* [Given task] Convert the lines of the material below into a numbered list, leaving out the blank lines.

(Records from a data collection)
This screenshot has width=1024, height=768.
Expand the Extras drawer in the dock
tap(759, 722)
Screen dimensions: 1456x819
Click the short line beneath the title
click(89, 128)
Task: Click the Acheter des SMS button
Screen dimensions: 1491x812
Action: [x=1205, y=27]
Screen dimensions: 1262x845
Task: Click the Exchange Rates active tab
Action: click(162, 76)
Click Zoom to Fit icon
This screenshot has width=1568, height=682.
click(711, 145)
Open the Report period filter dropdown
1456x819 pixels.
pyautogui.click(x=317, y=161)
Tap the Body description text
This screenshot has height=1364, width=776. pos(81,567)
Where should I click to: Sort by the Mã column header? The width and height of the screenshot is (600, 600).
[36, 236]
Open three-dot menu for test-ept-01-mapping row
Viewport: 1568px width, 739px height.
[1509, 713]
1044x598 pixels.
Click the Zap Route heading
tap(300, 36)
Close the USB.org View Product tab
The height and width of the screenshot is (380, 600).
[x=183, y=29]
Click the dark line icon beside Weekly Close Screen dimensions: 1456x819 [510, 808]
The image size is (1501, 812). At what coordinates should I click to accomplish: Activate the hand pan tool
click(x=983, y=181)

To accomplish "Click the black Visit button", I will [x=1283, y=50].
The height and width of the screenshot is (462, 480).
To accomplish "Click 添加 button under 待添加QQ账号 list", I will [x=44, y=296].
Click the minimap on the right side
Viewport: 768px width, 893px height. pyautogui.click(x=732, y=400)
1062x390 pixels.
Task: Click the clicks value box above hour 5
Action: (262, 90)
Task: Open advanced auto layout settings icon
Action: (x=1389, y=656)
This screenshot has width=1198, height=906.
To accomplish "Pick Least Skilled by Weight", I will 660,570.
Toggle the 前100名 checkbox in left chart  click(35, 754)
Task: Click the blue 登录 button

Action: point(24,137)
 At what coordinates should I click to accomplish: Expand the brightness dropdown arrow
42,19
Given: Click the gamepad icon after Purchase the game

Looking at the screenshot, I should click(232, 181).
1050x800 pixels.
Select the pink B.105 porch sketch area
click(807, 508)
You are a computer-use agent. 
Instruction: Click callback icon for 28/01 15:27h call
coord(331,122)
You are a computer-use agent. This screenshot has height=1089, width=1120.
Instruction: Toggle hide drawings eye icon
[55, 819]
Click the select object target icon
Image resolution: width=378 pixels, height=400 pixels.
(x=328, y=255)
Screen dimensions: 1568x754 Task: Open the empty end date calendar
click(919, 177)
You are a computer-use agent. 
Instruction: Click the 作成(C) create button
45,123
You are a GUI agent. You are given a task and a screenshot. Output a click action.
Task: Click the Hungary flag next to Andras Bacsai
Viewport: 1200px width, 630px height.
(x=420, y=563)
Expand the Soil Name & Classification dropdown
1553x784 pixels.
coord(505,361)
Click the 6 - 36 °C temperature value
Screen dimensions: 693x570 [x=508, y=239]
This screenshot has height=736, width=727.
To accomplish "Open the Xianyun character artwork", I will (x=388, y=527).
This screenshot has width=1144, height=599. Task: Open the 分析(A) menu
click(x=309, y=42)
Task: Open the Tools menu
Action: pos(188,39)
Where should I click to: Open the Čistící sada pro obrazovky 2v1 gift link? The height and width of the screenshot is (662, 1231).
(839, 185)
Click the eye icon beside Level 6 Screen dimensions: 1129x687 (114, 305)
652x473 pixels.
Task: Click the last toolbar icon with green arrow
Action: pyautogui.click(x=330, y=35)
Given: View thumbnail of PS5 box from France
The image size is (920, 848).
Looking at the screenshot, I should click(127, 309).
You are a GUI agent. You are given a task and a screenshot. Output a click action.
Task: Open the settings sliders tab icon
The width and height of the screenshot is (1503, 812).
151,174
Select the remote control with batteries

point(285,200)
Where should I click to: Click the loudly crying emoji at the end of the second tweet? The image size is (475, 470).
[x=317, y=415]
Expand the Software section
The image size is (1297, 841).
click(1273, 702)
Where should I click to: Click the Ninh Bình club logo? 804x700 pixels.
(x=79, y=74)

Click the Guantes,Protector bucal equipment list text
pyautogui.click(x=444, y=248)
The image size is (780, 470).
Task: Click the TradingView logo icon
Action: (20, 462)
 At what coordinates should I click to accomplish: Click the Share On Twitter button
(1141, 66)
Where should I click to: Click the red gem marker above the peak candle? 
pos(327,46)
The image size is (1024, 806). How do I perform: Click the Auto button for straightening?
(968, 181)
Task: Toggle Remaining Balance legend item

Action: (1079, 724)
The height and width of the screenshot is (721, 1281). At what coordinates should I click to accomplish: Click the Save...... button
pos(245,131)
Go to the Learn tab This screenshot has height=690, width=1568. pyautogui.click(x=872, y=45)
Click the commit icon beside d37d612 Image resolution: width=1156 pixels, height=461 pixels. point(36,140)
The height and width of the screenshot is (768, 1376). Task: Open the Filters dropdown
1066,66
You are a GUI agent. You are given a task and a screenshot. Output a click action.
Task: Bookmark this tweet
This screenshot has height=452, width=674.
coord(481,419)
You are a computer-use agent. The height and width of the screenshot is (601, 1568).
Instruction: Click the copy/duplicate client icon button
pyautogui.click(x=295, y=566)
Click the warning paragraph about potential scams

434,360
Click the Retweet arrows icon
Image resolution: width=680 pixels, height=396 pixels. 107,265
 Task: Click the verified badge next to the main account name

* [Exercise solution]
1. This screenshot has width=1024, height=768.
2. Expand the Extras drawer in the dock
3. tap(759, 722)
4. Screen dimensions: 1456x819
5. Click the short line beneath the title
6. click(89, 128)
7. Task: Click the Acheter des SMS button
8. Screen dimensions: 1491x812
9. Action: [x=1205, y=27]
10. Screen dimensions: 1262x845
11. Task: Click the Exchange Rates active tab
12. Action: click(162, 76)
13. Click Zoom to Fit icon
14. This screenshot has width=1568, height=682.
15. click(711, 145)
16. Open the Report period filter dropdown
17. 1456x819 pixels.
18. pyautogui.click(x=317, y=161)
19. Tap the Body description text
20. This screenshot has height=1364, width=776. pos(81,567)
21. Where should I click to: Sort by the Mã column header? The width and height of the screenshot is (600, 600).
22. [36, 236]
23. Open three-dot menu for test-ept-01-mapping row
24. Viewport: 1568px width, 739px height.
25. [1509, 713]
26. 1044x598 pixels.
27. Click the Zap Route heading
28. tap(300, 36)
29. Close the USB.org View Product tab
30. The height and width of the screenshot is (380, 600).
31. [x=183, y=29]
32. Click the dark line icon beside Weekly Close Screen dimensions: 1456x819 [510, 808]
33. The image size is (1501, 812). At what coordinates should I click to accomplish: Activate the hand pan tool
34. click(x=983, y=181)
35. To accomplish "Click the black Visit button", I will [x=1283, y=50].
36. The height and width of the screenshot is (462, 480).
37. To accomplish "Click 添加 button under 待添加QQ账号 list", I will [x=44, y=296].
38. Click the minimap on the right side
39. Viewport: 768px width, 893px height. pyautogui.click(x=732, y=400)
40. 1062x390 pixels.
41. Task: Click the clicks value box above hour 5
42. Action: (262, 90)
43. Task: Open advanced auto layout settings icon
44. Action: (x=1389, y=656)
45. This screenshot has width=1198, height=906.
46. To accomplish "Pick Least Skilled by Weight", I will 660,570.
47. Toggle the 前100名 checkbox in left chart  click(35, 754)
48. Task: Click the blue 登录 button
49. Action: point(24,137)
50.  At what coordinates should I click to accomplish: Expand the brightness dropdown arrow
51. 42,19
52. Given: Click the gamepad icon after Purchase the game
53. Looking at the screenshot, I should click(232, 181).
54. 1050x800 pixels.
55. Select the pink B.105 porch sketch area
56. click(807, 508)
57. You are a computer-use agent. 
58. Instruction: Click callback icon for 28/01 15:27h call
59. coord(331,122)
60. You are a computer-use agent. This screenshot has height=1089, width=1120.
61. Instruction: Toggle hide drawings eye icon
62. [55, 819]
63. Click the select object target icon
64. Image resolution: width=378 pixels, height=400 pixels.
65. (x=328, y=255)
66. Screen dimensions: 1568x754 Task: Open the empty end date calendar
67. click(919, 177)
68. You are a computer-use agent. 
69. Instruction: Click the 作成(C) create button
70. 45,123
71. You are a GUI agent. You are given a task and a screenshot. Output a click action.
72. Task: Click the Hungary flag next to Andras Bacsai
73. Viewport: 1200px width, 630px height.
74. (x=420, y=563)
75. Expand the Soil Name & Classification dropdown
76. 1553x784 pixels.
77. coord(505,361)
78. Click the 6 - 36 °C temperature value
79. Screen dimensions: 693x570 [x=508, y=239]
80. This screenshot has height=736, width=727.
81. To accomplish "Open the Xianyun character artwork", I will (x=388, y=527).
82. This screenshot has width=1144, height=599. Task: Open the 分析(A) menu
83. click(x=309, y=42)
84. Task: Open the Tools menu
85. Action: pos(188,39)
86. Where should I click to: Open the Čistící sada pro obrazovky 2v1 gift link? The height and width of the screenshot is (662, 1231).
87. (839, 185)
88. Click the eye icon beside Level 6 Screen dimensions: 1129x687 (114, 305)
89. 652x473 pixels.
90. Task: Click the last toolbar icon with green arrow
91. Action: pyautogui.click(x=330, y=35)
92. Given: View thumbnail of PS5 box from France
93. The image size is (920, 848).
94. Looking at the screenshot, I should click(127, 309).
95. You are a GUI agent. You are given a task and a screenshot. Output a click action.
96. Task: Open the settings sliders tab icon
97. The width and height of the screenshot is (1503, 812).
98. 151,174
99. Select the remote control with batteries
100. point(285,200)
101. Where should I click to: Click the loudly crying emoji at the end of the second tweet? The image size is (475, 470).
102. [x=317, y=415]
103. Expand the Software section
104. The image size is (1297, 841).
105. click(1273, 702)
106. Where should I click to: Click the Ninh Bình club logo? 804x700 pixels.
107. (x=79, y=74)
108. Click the Guantes,Protector bucal equipment list text
109. pyautogui.click(x=444, y=248)
110. The image size is (780, 470).
111. Task: Click the TradingView logo icon
112. Action: (20, 462)
113.  At what coordinates should I click to accomplish: Click the Share On Twitter button
114. (1141, 66)
115. Where should I click to: Click the red gem marker above the peak candle? 
116. pos(327,46)
117. The image size is (1024, 806). How do I perform: Click the Auto button for straightening?
118. (968, 181)
119. Task: Toggle Remaining Balance legend item
120. Action: (1079, 724)
121. The height and width of the screenshot is (721, 1281). At what coordinates should I click to accomplish: Click the Save...... button
122. pos(245,131)
123. Go to the Learn tab This screenshot has height=690, width=1568. pyautogui.click(x=872, y=45)
124. Click the commit icon beside d37d612 Image resolution: width=1156 pixels, height=461 pixels. point(36,140)
125. The height and width of the screenshot is (768, 1376). Task: Open the Filters dropdown
126. 1066,66
127. You are a GUI agent. You are given a task and a screenshot. Output a click action.
128. Task: Bookmark this tweet
129. This screenshot has height=452, width=674.
130. coord(481,419)
131. You are a computer-use agent. The height and width of the screenshot is (601, 1568).
132. Instruction: Click the copy/duplicate client icon button
133. pyautogui.click(x=295, y=566)
134. Click the warning paragraph about potential scams
135. 434,360
136. Click the Retweet arrows icon
137. Image resolution: width=680 pixels, height=396 pixels. 107,265
138.  Task: Click the verified badge next to the main account name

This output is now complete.